Video Ratings Summary
Sharpness
Shadow Detail
Colour
Grain/Pixelization
Film-To-Video Artefacts
Film Artefacts
Overall

Audio

    Whilst this DVD has the consistent three soundtracks available, the options are a little different in being a French Dolby Digital 2.0 surround encoded soundtrack, an Italian Dolby Digital 2.0 surround encoded soundtrack and an English Dolby Digital 2.0 surround encoded soundtrack. If you expect me to sample anything other than the English effort, then you are going to be disappointed.

    The dialogue comes up well and is quite clear and generally easy to understand throughout the episodes. There did not seem to be any issue with audio sync here at all.

    The original music comes from Joel Goldsmith in general, with the aid of Kevin Kiner and Richard Band in the episode Holiday. More typical stuff, broadly similar to all the other DVDs and what we would expect from a television series. It does its job pretty well and is quite supportive of the show throughout.

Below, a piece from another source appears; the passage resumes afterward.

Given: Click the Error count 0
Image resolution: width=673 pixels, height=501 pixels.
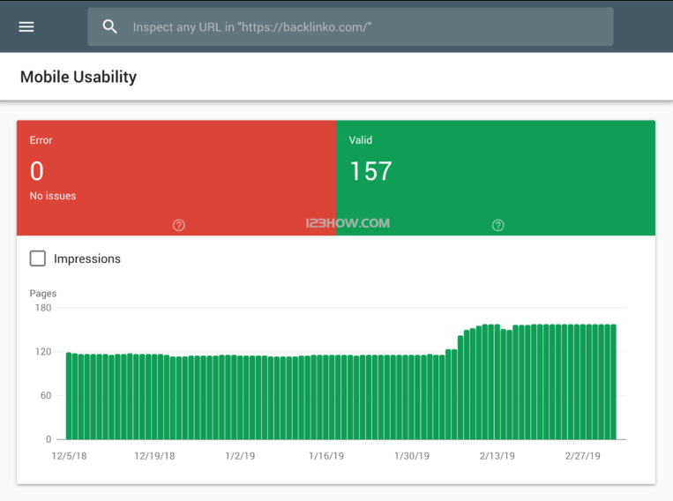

    Surround sound wise, this is very much in the same sort of mold as Volume 5,with remarkably little difference to that effort. It does its job well enough, albeit with more loss of body than would be preferred for this sort of action science-fiction at times.

Audio Ratings Summary
Dialogue
Audio Sync
Clicks/Pops/Dropouts
Surround Channel Use
Subwoofer
Overall

Extras

Menu

    The usual.

R4 vs R1

NOTE: To view non-R4 releases, your equipment needs to be multi-zone compatible and usually also NTSC compatible.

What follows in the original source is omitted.